KGS ranking revisited

RobertJasiek · Post by **RobertJasiek** » Fri May 11, 2012 10:21 pm

jts wrote:So your objection is not that it's erratic per se

Mainly my objection is the system's design errors.

RobertJasiek · Post by **RobertJasiek** » Fri May 11, 2012 10:25 pm

emeraldemon wrote:look at the average win-rate of every player over an appreciable number of games, and find the average distance from 50%.

This is a simplifying theory but not quite true. When the rating system is bad, then some players can play worse than usual because the system expects them to win much more than 50%, winning that much is tiring, and so they win less than they would if they were not forced into becoming tired. E.g., I (and others, from whom I have heard the same) can win ca. 10-12 games in a row, but then one becomes so tired than winning 20-24 games in a row is out of the question. Rather quickly lost games occur, first 1, then 2, then 4, then 8. The more tired the greater the percentage of lost games becomes.

witwit · Post by **witwit** » Fri May 11, 2012 11:37 pm

I certainly agree that sudden shifts in the system are not desired, but as other people have mentioned that is a separate issue from being "internally consistent". Trying to make KGS consistent with external systems is not a straightforward problem since there is no way to objectively measure accuracy like you can when judging the internal accuracy of the system, ie how well the system can predict the outcome of a game given their ratings.

This is a simplifying theory but not quite true. When the rating system is bad, then some players can play worse than usual because the system expects them to win much more than 50%, winning that much is tiring, and so they win less than they would if they were not forced into becoming tired. E.g., I (and others, from whom I have heard the same) can win ca. 10-12 games in a row, but then one becomes so tired than winning 20-24 games in a row is out of the question. Rather quickly lost games occur, first 1, then 2, then 4, then 8. The more tired the greater the percentage of lost games becomes.
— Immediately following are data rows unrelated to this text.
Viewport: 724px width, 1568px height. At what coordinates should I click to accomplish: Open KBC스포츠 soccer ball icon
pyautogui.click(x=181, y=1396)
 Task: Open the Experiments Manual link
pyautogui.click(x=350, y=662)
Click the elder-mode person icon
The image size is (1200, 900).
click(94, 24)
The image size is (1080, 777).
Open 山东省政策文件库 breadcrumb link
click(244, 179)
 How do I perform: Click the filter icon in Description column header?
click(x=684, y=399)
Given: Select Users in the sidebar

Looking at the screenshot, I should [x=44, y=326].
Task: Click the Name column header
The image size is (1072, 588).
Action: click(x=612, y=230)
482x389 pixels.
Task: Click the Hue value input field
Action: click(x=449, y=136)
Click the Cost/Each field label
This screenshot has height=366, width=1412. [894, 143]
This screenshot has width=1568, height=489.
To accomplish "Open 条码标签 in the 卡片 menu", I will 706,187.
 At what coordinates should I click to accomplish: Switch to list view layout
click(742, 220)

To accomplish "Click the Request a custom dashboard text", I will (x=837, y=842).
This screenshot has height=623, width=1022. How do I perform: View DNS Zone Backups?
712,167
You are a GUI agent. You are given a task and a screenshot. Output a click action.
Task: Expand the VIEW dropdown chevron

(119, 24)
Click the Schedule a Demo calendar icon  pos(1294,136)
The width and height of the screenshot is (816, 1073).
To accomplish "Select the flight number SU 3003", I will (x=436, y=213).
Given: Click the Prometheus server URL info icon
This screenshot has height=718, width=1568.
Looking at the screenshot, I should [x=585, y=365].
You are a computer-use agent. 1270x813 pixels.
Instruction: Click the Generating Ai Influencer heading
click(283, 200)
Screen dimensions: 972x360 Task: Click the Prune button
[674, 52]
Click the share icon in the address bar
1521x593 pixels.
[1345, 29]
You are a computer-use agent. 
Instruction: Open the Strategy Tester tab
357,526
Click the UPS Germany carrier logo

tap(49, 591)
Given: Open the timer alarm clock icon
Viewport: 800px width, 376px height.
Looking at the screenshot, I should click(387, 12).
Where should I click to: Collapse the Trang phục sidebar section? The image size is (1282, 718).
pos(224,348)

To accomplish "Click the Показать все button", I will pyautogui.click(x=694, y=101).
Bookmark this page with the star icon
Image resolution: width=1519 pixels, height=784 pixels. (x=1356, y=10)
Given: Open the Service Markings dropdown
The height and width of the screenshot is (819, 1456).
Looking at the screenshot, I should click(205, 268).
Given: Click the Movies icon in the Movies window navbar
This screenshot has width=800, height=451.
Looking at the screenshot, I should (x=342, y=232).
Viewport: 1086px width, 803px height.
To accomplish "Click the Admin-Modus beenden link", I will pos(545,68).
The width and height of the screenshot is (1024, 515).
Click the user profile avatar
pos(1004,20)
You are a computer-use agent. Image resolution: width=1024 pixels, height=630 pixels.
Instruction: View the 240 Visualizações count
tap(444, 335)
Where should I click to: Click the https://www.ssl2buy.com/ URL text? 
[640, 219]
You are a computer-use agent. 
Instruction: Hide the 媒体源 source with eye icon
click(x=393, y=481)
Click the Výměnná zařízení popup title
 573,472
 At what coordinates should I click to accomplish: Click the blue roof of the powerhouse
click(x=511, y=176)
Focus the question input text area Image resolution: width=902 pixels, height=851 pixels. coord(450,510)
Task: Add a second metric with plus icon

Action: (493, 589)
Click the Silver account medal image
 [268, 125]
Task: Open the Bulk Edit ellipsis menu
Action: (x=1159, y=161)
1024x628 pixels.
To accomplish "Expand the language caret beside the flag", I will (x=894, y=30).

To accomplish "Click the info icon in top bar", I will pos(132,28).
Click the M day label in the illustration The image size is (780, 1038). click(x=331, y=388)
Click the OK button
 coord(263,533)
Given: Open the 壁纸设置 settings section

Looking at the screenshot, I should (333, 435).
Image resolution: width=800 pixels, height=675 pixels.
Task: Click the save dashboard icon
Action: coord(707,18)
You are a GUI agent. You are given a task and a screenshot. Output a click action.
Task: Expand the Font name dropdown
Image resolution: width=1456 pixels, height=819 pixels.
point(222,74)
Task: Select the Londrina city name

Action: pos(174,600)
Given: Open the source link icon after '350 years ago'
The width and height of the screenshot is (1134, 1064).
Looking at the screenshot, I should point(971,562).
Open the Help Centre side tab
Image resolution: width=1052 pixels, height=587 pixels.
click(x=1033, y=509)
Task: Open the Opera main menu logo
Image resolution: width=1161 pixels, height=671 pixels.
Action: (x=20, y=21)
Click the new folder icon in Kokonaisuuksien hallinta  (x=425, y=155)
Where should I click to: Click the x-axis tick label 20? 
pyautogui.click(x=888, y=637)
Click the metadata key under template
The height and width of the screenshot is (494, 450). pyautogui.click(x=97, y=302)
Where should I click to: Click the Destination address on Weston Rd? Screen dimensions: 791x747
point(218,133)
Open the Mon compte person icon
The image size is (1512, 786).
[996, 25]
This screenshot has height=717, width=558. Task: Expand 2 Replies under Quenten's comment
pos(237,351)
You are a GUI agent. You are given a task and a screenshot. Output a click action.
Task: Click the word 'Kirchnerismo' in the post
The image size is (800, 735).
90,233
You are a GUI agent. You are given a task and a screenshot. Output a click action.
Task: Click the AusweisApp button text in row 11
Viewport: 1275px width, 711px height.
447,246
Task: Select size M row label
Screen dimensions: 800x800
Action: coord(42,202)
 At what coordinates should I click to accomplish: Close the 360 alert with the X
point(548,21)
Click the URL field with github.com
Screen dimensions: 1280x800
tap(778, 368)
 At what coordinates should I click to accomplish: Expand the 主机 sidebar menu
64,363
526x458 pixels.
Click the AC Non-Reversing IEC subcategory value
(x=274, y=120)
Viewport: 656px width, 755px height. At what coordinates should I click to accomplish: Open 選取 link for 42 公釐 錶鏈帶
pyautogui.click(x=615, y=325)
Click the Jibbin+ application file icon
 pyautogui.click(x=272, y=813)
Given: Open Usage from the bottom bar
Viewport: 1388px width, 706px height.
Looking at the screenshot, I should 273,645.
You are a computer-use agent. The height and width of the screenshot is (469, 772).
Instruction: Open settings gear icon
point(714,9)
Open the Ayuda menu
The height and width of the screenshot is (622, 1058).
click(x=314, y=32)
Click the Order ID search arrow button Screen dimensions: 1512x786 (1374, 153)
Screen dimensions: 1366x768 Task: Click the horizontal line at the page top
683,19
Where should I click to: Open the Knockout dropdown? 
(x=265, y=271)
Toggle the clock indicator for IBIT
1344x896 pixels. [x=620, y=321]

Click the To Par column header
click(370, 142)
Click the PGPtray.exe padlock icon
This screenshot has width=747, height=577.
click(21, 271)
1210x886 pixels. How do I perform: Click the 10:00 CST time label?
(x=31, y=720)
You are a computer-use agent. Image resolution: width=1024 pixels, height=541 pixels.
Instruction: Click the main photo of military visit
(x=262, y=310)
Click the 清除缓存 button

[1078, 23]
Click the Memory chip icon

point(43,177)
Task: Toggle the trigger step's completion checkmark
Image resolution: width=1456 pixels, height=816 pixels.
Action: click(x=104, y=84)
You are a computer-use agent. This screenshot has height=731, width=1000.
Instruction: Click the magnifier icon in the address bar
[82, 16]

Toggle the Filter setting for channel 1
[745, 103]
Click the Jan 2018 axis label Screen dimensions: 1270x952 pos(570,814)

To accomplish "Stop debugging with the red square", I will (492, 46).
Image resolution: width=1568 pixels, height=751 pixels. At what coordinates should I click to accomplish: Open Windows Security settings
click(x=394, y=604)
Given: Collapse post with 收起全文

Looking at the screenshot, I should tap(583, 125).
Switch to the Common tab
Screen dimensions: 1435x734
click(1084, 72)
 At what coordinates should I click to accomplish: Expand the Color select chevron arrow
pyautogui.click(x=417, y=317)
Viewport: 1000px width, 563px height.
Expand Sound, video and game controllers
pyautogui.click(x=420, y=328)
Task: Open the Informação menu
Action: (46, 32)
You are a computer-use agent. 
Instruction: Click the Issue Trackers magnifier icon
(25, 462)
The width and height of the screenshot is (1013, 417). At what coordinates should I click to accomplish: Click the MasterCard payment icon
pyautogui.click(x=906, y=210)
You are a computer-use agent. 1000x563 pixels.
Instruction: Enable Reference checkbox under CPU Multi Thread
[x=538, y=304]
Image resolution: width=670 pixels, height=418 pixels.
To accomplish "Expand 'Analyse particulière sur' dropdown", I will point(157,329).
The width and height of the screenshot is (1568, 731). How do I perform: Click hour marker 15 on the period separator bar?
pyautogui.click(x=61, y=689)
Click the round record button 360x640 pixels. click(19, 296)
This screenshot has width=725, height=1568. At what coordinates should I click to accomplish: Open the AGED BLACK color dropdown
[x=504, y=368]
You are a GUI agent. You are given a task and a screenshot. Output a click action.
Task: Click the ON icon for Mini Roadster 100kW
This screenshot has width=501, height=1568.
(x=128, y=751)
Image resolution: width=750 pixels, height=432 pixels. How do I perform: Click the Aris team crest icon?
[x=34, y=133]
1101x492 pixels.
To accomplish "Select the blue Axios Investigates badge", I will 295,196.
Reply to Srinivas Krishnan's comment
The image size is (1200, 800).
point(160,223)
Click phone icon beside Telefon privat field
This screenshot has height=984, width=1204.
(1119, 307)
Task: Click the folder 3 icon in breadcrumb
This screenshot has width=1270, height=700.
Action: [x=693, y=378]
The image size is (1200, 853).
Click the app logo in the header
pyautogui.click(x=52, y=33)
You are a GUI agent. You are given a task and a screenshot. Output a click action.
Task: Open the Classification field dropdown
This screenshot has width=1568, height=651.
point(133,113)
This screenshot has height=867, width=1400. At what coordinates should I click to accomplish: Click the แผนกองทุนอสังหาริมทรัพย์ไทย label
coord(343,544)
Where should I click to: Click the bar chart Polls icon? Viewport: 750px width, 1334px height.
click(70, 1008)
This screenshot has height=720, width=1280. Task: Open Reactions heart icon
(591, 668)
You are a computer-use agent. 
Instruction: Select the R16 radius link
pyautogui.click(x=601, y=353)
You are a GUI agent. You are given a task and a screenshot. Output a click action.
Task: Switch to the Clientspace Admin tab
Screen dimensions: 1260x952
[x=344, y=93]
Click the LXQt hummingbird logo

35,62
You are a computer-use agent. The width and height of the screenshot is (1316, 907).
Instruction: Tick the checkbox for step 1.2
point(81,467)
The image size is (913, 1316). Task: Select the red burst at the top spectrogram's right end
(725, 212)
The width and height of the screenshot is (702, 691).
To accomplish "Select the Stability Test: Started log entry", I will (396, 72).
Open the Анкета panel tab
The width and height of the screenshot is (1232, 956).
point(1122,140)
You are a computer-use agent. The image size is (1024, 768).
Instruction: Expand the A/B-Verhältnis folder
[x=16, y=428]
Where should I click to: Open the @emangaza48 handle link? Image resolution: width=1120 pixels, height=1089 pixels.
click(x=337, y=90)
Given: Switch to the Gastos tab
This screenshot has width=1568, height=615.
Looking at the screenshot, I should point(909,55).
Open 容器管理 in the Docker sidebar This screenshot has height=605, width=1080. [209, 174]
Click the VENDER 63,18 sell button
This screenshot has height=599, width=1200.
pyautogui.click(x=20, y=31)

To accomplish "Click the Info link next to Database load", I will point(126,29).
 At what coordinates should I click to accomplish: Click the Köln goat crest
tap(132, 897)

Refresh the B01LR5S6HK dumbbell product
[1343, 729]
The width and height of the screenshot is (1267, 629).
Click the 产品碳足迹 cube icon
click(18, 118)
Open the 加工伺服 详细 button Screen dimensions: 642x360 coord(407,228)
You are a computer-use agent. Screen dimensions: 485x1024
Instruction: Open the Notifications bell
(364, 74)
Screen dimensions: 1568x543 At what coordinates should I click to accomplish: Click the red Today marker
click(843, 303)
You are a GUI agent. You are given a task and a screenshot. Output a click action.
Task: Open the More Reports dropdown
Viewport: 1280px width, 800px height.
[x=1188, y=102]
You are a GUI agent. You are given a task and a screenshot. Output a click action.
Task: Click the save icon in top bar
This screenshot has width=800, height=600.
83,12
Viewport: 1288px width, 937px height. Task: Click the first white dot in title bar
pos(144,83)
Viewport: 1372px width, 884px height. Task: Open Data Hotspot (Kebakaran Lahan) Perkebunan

It is entirely possible, however, that the player population on KGS, on average, plays enough games outside of the server to make the system more accurate than without this inflation. Moreover, the system obviously places less confidence in these inactivity inflated ranks meaning that if the increase in rank was not warranted the correction should in theory not take too long. Of course whether or not this works in practice depends on the playing habits of the player population, but I can say in the case of KGS that it works well enough for me.

snorri · Post by **snorri** » Sat May 12, 2012 8:51 am

hyperpape wrote:One adaptation is to use all the variations of komi between 6.5 and 0.5 as appropriate. Of course this doesn't remove the problem entirely.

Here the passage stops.